For a few dedicated academics, the Cold War isn’t dead. While recent archival research tends to uphold existing interpretations of the superpower confrontation, scholars have made a few exciting finds.
Mark Kramer, director of the Cold War Studies Program and senior fellow at the Davis Center for Russian and Eurasian Studies at Harvard University, discussed some recent discoveries during an early April seminar at George Washington University.
In work that has relevance to the present day, Kramer said that documents recently reviewed in Soviet archives shed light on the Kremlin’s decade-long war effort in Afghanistan. The archives make clear that most Soviet military commanders “were opposed to getting involved” in Afghanistan since they wanted to fight wars in Europe, or against China and “not get bogged down in peripheral areas.” But the KGB and other power ministries eventually forced a reluctant Politburo to act in late 1979. The Red Army remained in Afghanistan until 1989.

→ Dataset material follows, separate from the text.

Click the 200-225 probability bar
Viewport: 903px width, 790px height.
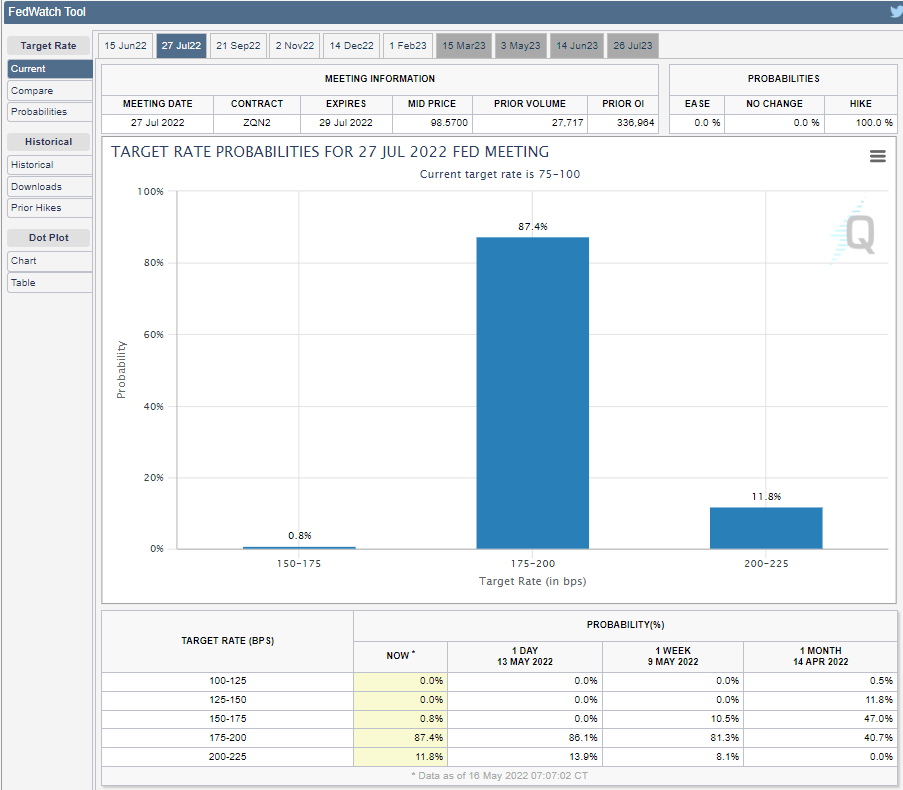click(766, 528)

The archives also showed “how the Soviet Union managed to get out of a conflict that it probably should not have gotten involved in.” Kramer says it would be a mistake to consider the Soviet occupation of Afghanistan a total failure—the military made some “costly early mistakes,” but then turned things around and waged a reasonably effective counter-insurgency campaign.
An overlooked aspect of the Soviet occupation is the skill with which the Red Army’s withdrawal was executed. In addition, the Afghan government under Najibullah that Moscow left behind managed to survive for three years on its own, and fell only after the Soviet Union itself disintegrated. Kramer remarked that current Afghan President Hamid Karzai would be lucky to survive so long without NATO combat forces in the country propping up his administration. Still, “if the Soviet leaders had heeded their original instincts they probably would have been better off,” Kramer said.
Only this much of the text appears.